|
|
|
|
|
by iwontberude
144 days ago
|
|
You are speaking in tautology. Yes we know that technology investment often leads to great advancement and benefits for humanity, but it is not sufficient to obviate the need for consciousness and reduction of harm. This technology will be used to disenfranchise people and we need to be willing to say, "no, try again." Not to stop advancement, but to steer it into being more equitable. We should be trying to optimize for the best combination of risk and benefit, not taking on unlimited risk in the promise of some non-zero benefit. Your approach is very much take-it-or-leave-it which leaves very little room for regulating the technology. The GenAI industry lobbying for a moratorium on regulation is them trying to hand wave any disenfranchisement (e.g. displaced workers, youth mental health, intellectual property rights violated, systemically racist outcomes, etc). |
|
I 100% support this stance, it's good advice for life in general. I object to the ridiculous Luddite's view espoused elsewhere in this thread.

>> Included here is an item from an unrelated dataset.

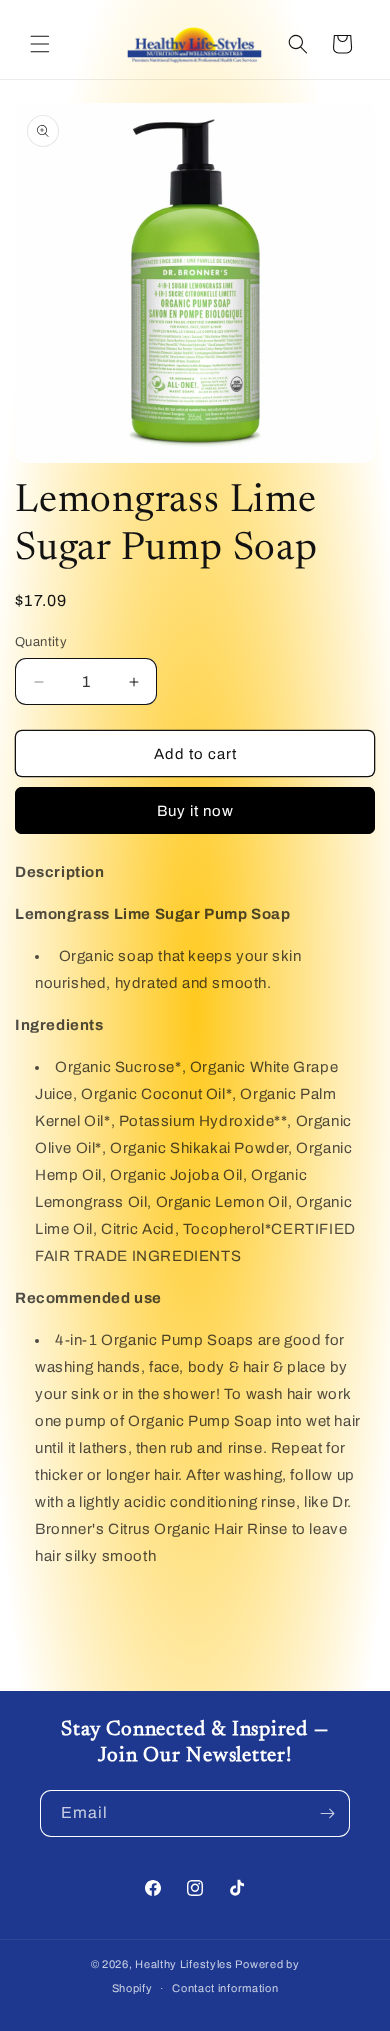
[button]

>The GenAI industry lobbying for a moratorium on regulation is them trying to hand wave any disenfranchisement (e.g. displaced workers, youth mental health, intellectual property rights violated, systemically racist outcomes, etc).
There must be a balance certainly. We can't "kill it before it's born", but we also need to be practical about the costs. I'm all in on debating exactly where that line should be, but object to the idea that it provides no value at all. That's madness, and dishonesty.